"Is your Dunia well?" I added. The old man frowned.
"Heaven knows," he answered.
"Apparently, she is married," I said.
The old man pretended not to hear my question, and in a low voice went on reading my travelling certificate. I ceased my inquiries and ordered hot water.
My curiosity was becoming painful, and I hoped that the punch would loosen the tongue of my old friend. I was not mistaken; the old man did not refuse the proffered tumbler. I noticed that the rum dispelled his gloom. At the second glass he became talkative, remembered, or at any rate looked as if he remembered, me, and I heard the story, which at the time interested me and even affected me much.
"So you knew my Dunia?" he began. "But, then, who did not? Oh, Dunia, Dunia! What a beautiful girl you were! You were admired and praised by every traveller. No one had a word to say against her. The ladies gave her presents—one a handkerchief, another a pair of earrings. The gentlemen stopped on purpose, as if to dine or to take supper, but really only to take a longer look at her. However rough a man might be, he became subdued in her presence and spoke graciously to me. Will you believe me, sir? Couriers and special messengers would talk to her for half-an-hour at the time. She was the support of the house. She kept everything in order, did everything and looked after everything. While I, the old fool that I was, could not see enough of her, or pet her sufficiently. How I loved her! How I indulged my child! Surely her life was a happy one? But, no! fate is not to be avoided."
Then he began to tell me his sorrow in detail. Three years before, one winter evening, while the Postmaster was ruling a new book, his daughter in the next partition was busy making herself a dress, when a troika drove up and a traveller, wearing a Circassian hat and a long military overcoat, and muffled in a shawl, entered the room and demanded horses.
The horses were all out. Hearing this, the traveller had raised his voice and his whip, when Dunia, accustomed to such scenes, rushed out from behind the partition and inquired pleasantly whether he would not like something to eat? Her appearance produced the usual effect. The passenger's rage subsided, he agreed to wait for horses, and ordered some supper. He took off his wet hat, unloosed the shawl, and divested himself of his long overcoat.

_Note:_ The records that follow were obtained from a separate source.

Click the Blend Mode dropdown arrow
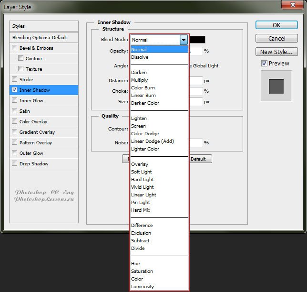This screenshot has width=307, height=292. click(x=184, y=40)
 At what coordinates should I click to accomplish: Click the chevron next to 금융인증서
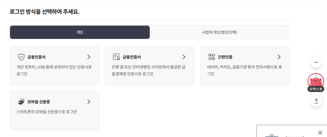pyautogui.click(x=184, y=57)
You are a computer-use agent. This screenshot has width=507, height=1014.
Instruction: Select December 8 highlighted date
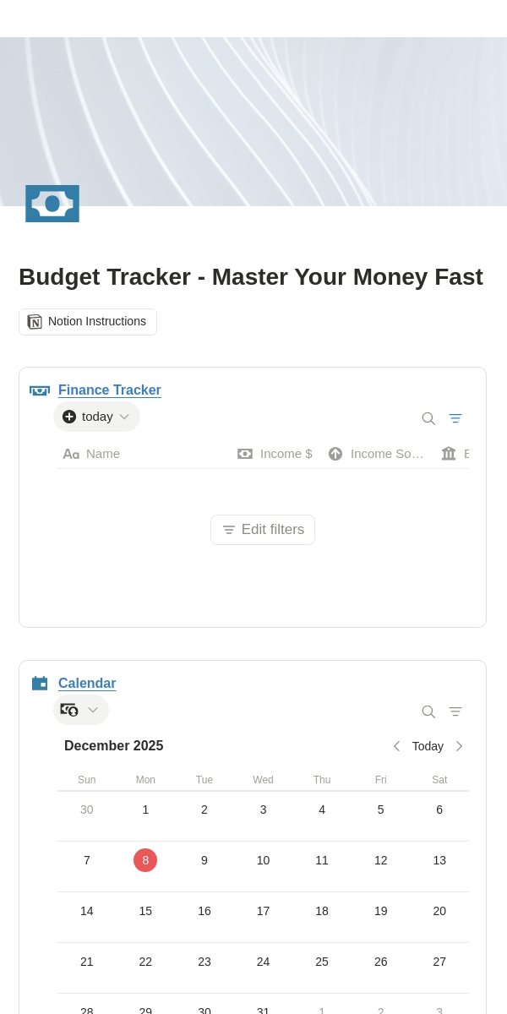[145, 860]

The traveller was a tall, young hussar with a small black moustache. He settled down comfortably at the Postmaster's and began a lively, conversation with him and his daughter. Supper was served. Meanwhile, the horses returned and the Postmaster ordered them instantly, without being fed, to be harnessed to the traveller's kibitka. But returning to the room, he found the young man senseless on the bench where he lay in a faint. Such a headache had attacked him that it was impossible for him to continue his journey. What was to be done? The Postmaster gave up his own bed to him; and it was arranged that if the patient was not better the next morning to send to C——— for the doctor.
Next day the hussar was worse. His servant rode to the town to fetch the doctor. Dunia bound up his head with a handkerchief moistened in vinegar, and sat down with her needlework by his bedside. In the presence of the Postmaster the invalid groaned and scarcely said a word.